I don’t really want to see the movie, having realized that it rewrites history with such a heavy hand. And that’s saying something because Emma Thompson is one of my favorite actresses to watch.
Oz
Emma Thompson is not in nomination Oscar: Scandal. She as great talent.
I have seen and enjoyed Disney’s “Mary Poppins” many times since childhood, and I enjoy it though is a sweet bit of fluff and Julie Andrews is not nearly as acerbic as her counterpart in the books (which I have read several times). I have also seen and enjoyed the stage musical, which is a little darker and less sugary than the movie (Brimstone and Treacle, anyone?) I enjoyed “Saving Mr. Banks” very much. It may have been a “fairy tale” version but I enjoyed the battle of wits between Ms. Travers and Uncle Walt, and was moved by the odd friendship that grew between Travers and her driver.

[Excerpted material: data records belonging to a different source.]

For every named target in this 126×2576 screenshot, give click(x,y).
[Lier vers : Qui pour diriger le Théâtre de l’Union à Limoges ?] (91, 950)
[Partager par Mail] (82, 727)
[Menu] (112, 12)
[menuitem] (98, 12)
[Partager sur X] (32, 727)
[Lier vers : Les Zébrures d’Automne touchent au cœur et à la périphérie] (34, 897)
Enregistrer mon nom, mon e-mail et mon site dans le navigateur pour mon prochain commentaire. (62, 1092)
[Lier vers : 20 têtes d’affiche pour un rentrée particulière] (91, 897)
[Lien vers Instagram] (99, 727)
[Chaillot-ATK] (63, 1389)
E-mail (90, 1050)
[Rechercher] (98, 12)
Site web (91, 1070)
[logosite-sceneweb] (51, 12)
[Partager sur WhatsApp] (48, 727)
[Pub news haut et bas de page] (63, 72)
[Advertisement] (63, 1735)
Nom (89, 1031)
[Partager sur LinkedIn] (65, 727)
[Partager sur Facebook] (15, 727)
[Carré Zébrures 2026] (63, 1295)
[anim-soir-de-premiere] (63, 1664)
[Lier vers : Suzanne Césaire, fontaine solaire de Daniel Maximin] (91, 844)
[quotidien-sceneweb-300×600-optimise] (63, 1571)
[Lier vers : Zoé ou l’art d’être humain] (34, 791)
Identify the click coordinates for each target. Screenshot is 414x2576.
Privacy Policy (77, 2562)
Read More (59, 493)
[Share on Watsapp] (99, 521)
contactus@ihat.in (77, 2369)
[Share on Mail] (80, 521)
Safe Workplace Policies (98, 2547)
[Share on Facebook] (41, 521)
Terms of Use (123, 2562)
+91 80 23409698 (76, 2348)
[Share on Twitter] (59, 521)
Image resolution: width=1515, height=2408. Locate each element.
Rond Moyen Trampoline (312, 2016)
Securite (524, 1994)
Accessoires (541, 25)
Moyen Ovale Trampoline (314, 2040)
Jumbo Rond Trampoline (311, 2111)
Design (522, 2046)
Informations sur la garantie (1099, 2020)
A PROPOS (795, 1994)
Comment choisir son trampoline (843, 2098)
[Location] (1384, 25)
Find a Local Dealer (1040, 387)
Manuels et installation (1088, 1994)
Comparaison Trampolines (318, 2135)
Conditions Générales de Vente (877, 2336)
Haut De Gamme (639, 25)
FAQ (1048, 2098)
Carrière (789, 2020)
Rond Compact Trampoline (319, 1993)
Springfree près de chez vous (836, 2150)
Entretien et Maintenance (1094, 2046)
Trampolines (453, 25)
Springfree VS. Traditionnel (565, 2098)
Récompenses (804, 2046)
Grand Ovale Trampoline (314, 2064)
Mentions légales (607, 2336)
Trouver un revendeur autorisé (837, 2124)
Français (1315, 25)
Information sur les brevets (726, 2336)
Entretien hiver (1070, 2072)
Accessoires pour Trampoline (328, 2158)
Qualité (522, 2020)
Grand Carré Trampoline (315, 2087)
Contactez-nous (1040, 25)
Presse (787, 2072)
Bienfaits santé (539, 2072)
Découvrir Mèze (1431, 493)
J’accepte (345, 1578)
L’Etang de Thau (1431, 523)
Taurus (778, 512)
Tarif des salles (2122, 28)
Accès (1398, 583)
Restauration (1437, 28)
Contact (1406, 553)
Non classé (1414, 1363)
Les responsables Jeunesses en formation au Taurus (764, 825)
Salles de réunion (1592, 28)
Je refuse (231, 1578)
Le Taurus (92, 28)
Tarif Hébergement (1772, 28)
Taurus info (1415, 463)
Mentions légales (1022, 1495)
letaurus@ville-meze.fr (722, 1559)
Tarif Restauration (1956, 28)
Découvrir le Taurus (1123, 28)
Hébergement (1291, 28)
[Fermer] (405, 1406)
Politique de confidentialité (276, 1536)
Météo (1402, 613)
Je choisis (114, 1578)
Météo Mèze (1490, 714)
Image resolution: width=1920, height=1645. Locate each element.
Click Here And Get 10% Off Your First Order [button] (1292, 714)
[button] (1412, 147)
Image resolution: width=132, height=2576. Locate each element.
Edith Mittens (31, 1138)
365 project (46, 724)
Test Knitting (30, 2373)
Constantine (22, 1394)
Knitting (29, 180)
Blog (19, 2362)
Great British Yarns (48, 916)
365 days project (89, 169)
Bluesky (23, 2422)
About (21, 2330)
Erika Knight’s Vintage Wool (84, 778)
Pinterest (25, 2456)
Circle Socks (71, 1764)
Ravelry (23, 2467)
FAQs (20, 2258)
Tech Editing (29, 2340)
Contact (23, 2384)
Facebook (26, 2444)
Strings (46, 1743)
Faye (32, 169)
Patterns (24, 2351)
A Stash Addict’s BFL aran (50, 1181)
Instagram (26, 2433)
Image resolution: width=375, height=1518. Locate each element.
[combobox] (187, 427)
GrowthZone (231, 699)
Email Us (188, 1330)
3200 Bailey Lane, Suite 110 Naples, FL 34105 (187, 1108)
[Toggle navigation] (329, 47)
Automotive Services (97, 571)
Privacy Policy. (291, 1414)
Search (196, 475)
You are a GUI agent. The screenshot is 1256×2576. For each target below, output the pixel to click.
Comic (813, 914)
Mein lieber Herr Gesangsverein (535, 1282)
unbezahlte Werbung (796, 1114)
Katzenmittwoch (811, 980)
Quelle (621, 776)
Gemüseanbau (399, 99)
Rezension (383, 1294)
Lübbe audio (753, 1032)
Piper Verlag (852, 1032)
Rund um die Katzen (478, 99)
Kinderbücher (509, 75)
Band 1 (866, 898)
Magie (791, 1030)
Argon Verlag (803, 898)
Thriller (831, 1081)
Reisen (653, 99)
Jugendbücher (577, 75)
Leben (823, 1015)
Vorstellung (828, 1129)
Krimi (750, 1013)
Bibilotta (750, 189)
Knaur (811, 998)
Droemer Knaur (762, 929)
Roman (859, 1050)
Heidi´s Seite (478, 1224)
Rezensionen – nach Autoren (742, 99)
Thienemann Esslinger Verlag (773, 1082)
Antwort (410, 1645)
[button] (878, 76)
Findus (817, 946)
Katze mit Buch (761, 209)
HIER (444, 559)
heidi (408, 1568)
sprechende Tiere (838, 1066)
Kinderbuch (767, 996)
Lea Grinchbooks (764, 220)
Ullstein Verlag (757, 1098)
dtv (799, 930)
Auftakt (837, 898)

I admit to being a fan of Disney’s animated fairy tales, though I like the newer ones with strong minded heroines (Belle, Mulan and Merida come to mind) rather than the sweet drippy little heroines either waiting to be rescued by their prince charming (Cinderella, Sleeping Beauty, Snow White) or willing to give up absolutely everything for their man (The Little Mermaid) That said, I just love the look of the Disney cartoons.